REQUIRED WORK -
**1)** Repeat word for word the part of the CIAA tournament article starting at "The tournaments will" and ending at "Winston-Salem, North Carolina.".
**2)** Answer these questions from the CIAA tournament article:
(a) In what year did Eric Moore start working with the CIAA?
(b) For how many years will the tournaments be held in Baltimore beginning in 2021?
(c) Which tournament week will this be for Jacqie McWilliams?
**3)** State whether each statement agrees with the CIAA tournament article. Answer yes or no, and quote the words from the article that decide it.
(a) The tournaments are nearing the end of a 13-year run in Charlotte.
(b) Eric Moore is the CIAA commissioner.
(c) Attendance at the games has grown over the years.

PASSAGE GIVEN -
The Central Intercollegiate Athletic Association (CIAA) men’s and women’s basketball tournaments are nearing the end of their 13-year run in Charlotte, North Carolina.

The tournaments will be here this year and in 2020 before moving to Baltimore for three years beginning in 2021. It was in Baltimore for one year, in 1952, and also has been in Washington, D.C.; Hampton, Norfolk and Richmond, Virginia; and Durham, Raleigh, Greensboro and Winston-Salem, North Carolina.

Fans, students and alumni used to flock to the games, and it truly was a homecoming. The reality is that basketball isn’t the centerpiece it once was, yet there still will be tens of thousands of fans descending on Charlotte for the celebrity sightings, parties, the fan fest, concerts and, yes, the championship basketball.

Eric Moore, former director of communications at Fayetteville State University, is being inducted into the John B. McLendon CIAA Hall of Fame on Friday. He’s attended the tournament and worked with the conference for decades. He’ll be on the sidelines for this week’s games, managing the scorer’s table and assigning official scorekeepers, public address announcers and statisticians.

HBCU coaching legends

“The conference is having to deal with a changing climate, moving to an entertainment perspective instead of strictly dealing with basketball,” said Moore, who started working with the CIAA in 1984. “The conference is at a cultural transition, a transition from a ‘homecoming’ to a smaller number coming just for basketball.”

Attendance figures over the years show fewer fans attend the games, but more people are showing up to partake in the smorgasbord of other activities during the week.

That reality wasn’t lost on CIAA commissioner Jacqie McWilliams, the conference’s board of directors and other decision-makers, including sponsors. The transition of the tournament to Baltimore in 2021 is all about rebranding, engaging a new geographical fan base and gaining some measure of control over the festivities around the tournaments.

For McWilliams, this will be her seventh tournament week. Much of her work has gone into preparation that may not be apparent to the people who’ll enjoy the festivities. She has led the effort to make tournament week about empowering student-athletes, fortifying sponsor relationships and engaging with fans.

DATA LINES -
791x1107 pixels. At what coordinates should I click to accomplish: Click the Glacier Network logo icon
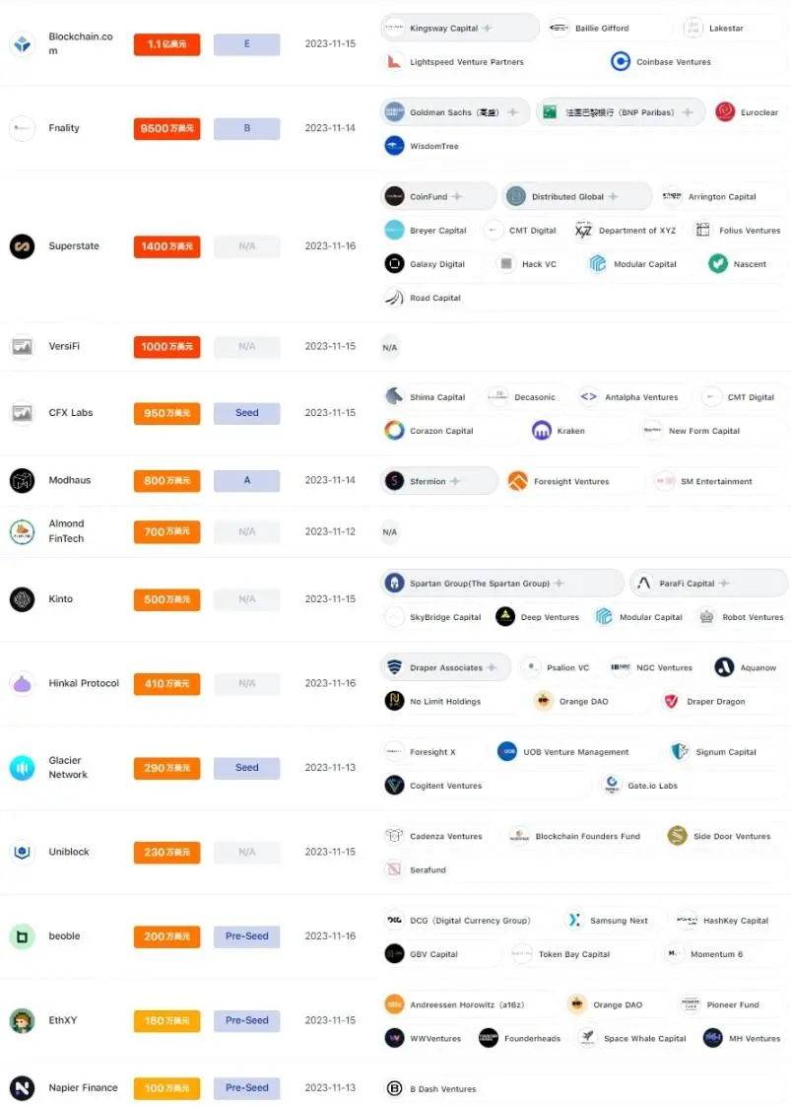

OUTPUTS FOR THE TASKS -
**1)**
The tournaments will be here this year and in 2020 before moving to Baltimore for three years beginning in 2021. It was in Baltimore for one year, in 1952, and also has been in Washington, D.C.; Hampton, Norfolk and Richmond, Virginia; and Durham, Raleigh, Greensboro and Winston-Salem, North Carolina.

**2)**
(a) 1984
(b) Three years
(c) Her seventh

**3)**
(a) Yes: "nearing the end of their 13-year run in Charlotte, North Carolina"
(b) No: "CIAA commissioner Jacqie McWilliams"
(c) No: "Attendance figures over the years show fewer fans attend the games"